TEXT FOR ANALYSIS >>
This collection of essays is about people. My people. In the midst of a pandemic, I am even more aware of the importance of my people— and time. There are friends I consider family who live in Europe and I have no idea when I will be allowed to see them again. There is family in the south and I long for their company. There is a biological relation who I will never see again. There are mentors who literally changed my life, and students whose impact never left. There are New Yorkers and Floridians, and there is immeasurable loss. What you get to take with you when you leave this earth is the following: what you did, how you lived, who you loved, who loved you. All the people that made you — for better or worse — who you are. People matter. To me. People matter, and time: the finite time you have with your people, and the finite time they have with you.

Author: Lisa del Rosso
Paperback : 278 pages

ISBN-10 : 1947175459
ISBN-13 : 978-1947175457

About the Author

Lisa del Rosso originally trained as a classical singer and completed a post-graduate program at LAMDA (London Academy of Music and Dramatic Art), living and performing in London before moving to New York City. Her plays “Clare’s Room,” and “Samaritan,” have been performed off-Broadway and had public readings, while “St. John,” her third play, was a semi-finalist for the 2011 Eugene O’Neill National Playwrights Conference. Her writing has appeared in The New York Times, Barking Sycamores Neurodivergent Literature, Razor’s Edge Literary Magazine, Sowing Creek Press, The Literary Traveler, Serving House Journal, VietnamWarPoetry, Young Minds Magazine (London/UK), Time Out New York, The Huffington Post, The Chillfiltr Review, The Neue Rundschau (Germany), Jetlag Café (Germany), and One Magazine (London/UK), for whom she writes theater reviews. Her first book, a hybrid memoir, Confessions of an Accidental Professor, was published in 2018, and she had the pleasure of being interviewed about the book by Brian Lehrer on his WNYC radio program. She is the recipient of a 2018 NYU College of Arts & Sciences Teaching Award, where she currently teaches writing. In 2019, she was awarded a New York Writers Workshop scholarship to Sardinia.

del Rosso navigates the sense of the split between our veneer of wholeness and completion that people see compared to the internal sense of fragmentedness that we so often feel.

—William Christopher Brown, Ph.D., Professor of English and Technical Writing, Dept. Co-Chair of English and Language Arts, Midland College.

TO DO >>
According to the book description, at which school did Lisa del Rosso complete a post-graduate program?

Stored data lines:
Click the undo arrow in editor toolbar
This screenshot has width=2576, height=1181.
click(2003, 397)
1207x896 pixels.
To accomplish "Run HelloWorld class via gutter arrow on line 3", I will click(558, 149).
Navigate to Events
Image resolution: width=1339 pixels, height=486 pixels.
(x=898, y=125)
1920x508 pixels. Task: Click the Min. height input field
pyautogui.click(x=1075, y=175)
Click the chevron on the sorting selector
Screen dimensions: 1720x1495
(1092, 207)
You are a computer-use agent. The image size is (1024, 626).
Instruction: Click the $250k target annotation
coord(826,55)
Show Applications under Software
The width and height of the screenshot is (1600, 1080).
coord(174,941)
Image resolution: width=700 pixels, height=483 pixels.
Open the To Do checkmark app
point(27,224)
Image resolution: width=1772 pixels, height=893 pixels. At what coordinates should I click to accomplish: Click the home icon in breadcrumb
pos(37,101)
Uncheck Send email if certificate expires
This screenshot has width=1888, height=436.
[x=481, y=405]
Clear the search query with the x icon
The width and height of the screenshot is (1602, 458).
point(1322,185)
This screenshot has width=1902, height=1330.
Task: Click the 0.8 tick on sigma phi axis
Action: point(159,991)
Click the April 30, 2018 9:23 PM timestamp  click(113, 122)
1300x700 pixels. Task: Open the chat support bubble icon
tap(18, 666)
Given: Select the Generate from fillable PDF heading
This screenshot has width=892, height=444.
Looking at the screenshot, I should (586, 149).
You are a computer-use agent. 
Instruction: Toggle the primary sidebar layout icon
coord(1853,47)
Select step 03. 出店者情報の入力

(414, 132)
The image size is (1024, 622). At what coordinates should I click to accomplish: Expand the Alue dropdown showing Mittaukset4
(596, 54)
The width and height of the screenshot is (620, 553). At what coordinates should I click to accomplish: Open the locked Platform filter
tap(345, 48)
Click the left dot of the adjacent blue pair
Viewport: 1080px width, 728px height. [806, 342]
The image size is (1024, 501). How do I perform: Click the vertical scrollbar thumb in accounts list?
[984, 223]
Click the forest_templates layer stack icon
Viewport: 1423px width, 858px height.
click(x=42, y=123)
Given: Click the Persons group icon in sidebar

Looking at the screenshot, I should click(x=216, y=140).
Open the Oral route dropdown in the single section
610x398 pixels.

ANSWER AREA >>
LAMDA (London Academy of Music and Dramatic Art)